The Inner Cup and Baptism
Matthew 20:22 - A Neville Goddard interpretation
Read Matthew 20 in context
Scripture Focus
Biblical Context
In Matthew 20:22, Jesus asks if the disciples can drink the cup and be baptized with his baptism; they reply that they are able, signaling their willingness to share his inner path.
Neville's Inner Vision
Now, reader, consider that the cup and baptism are not external events but inner rites of your own consciousness. When Jesus says you know not what you ask, he reveals that they are seeking a transformation of state, not a request for distant history. The cup you are asked to drink is the ongoing pressure of trials pressing upon awareness; the baptism is the immersion in a qualitative shift of your inner being. To say 'we are able' is to acknowledge the I AM presence within, the witnessing awareness that can endure and transmute any imagined experience. If you imagine yourself already in the same state as the Master, you will see the world bend to your mental equivalent. The willingness to drink the cup is the commitment to persist in a mental act until the feeling tone of the assertion becomes your habitual reality.
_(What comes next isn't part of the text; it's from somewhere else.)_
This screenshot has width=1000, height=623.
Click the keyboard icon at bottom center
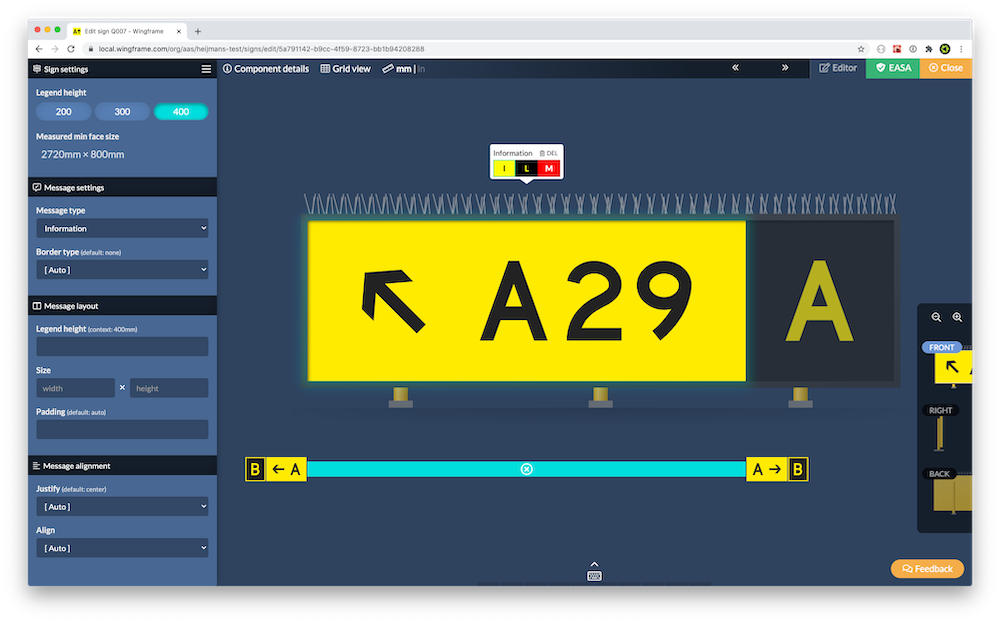pos(594,575)
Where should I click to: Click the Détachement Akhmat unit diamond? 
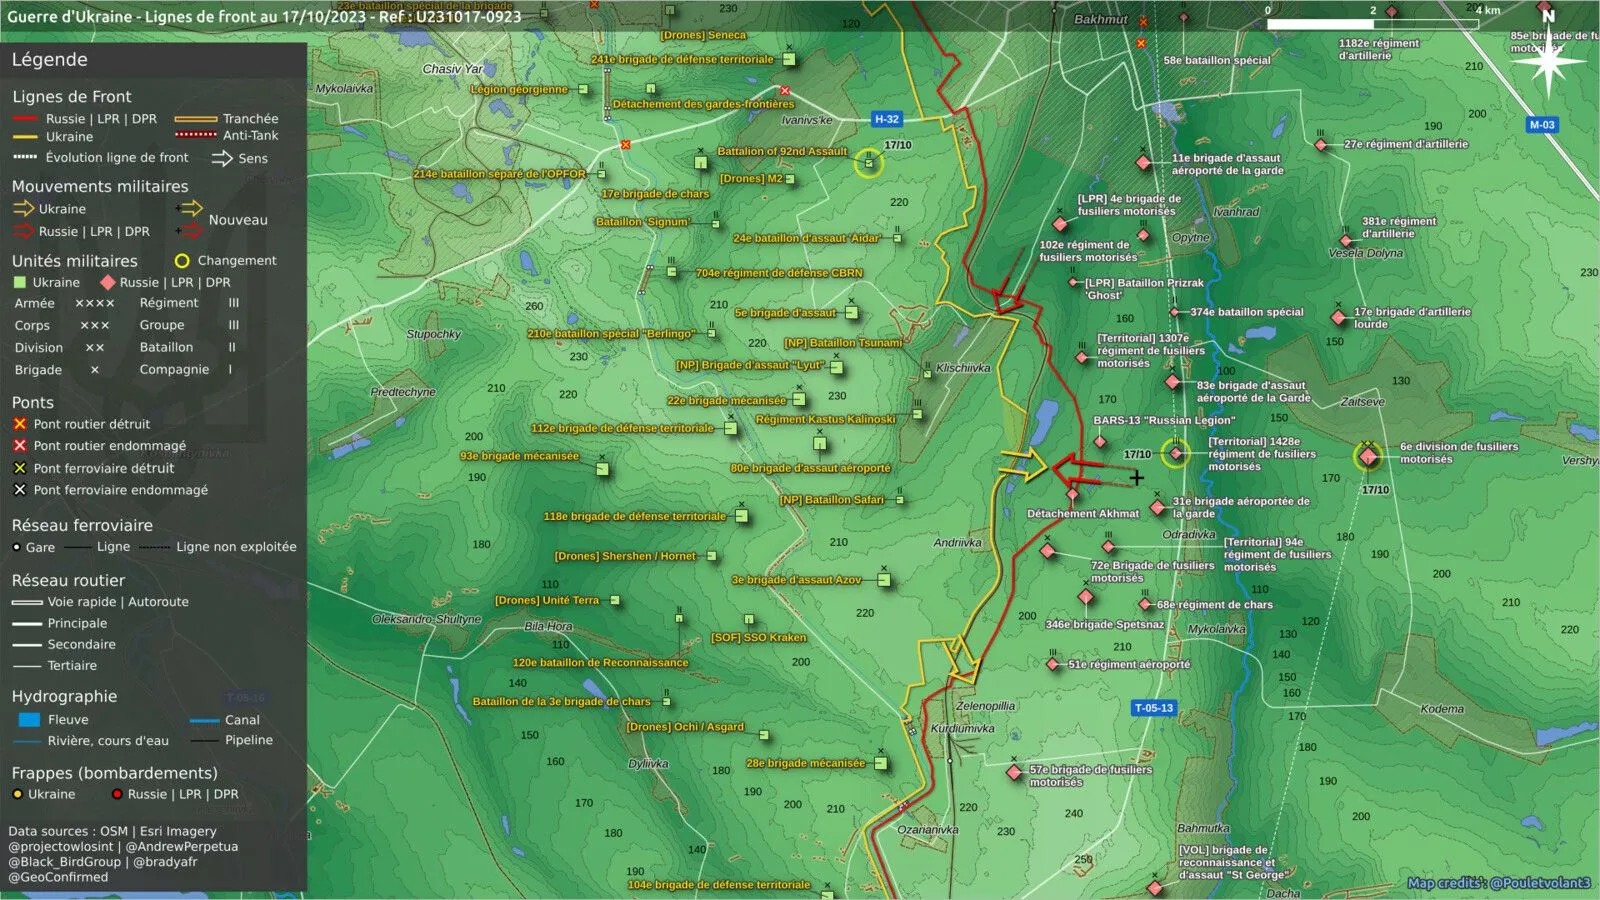1072,494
The scene is not history but the living law in action: consciousness creates conditions; imagination fashions form; faith is the steady attention to the desired state. Your present circumstances are signaling your readiness to assume a new inner posture.
Practice This Now
Imaginative act: Close your eyes and imagine yourself drinking the cup and being baptized into a higher state; declare I AM able and dwell in that feeling until it becomes your habitual reality.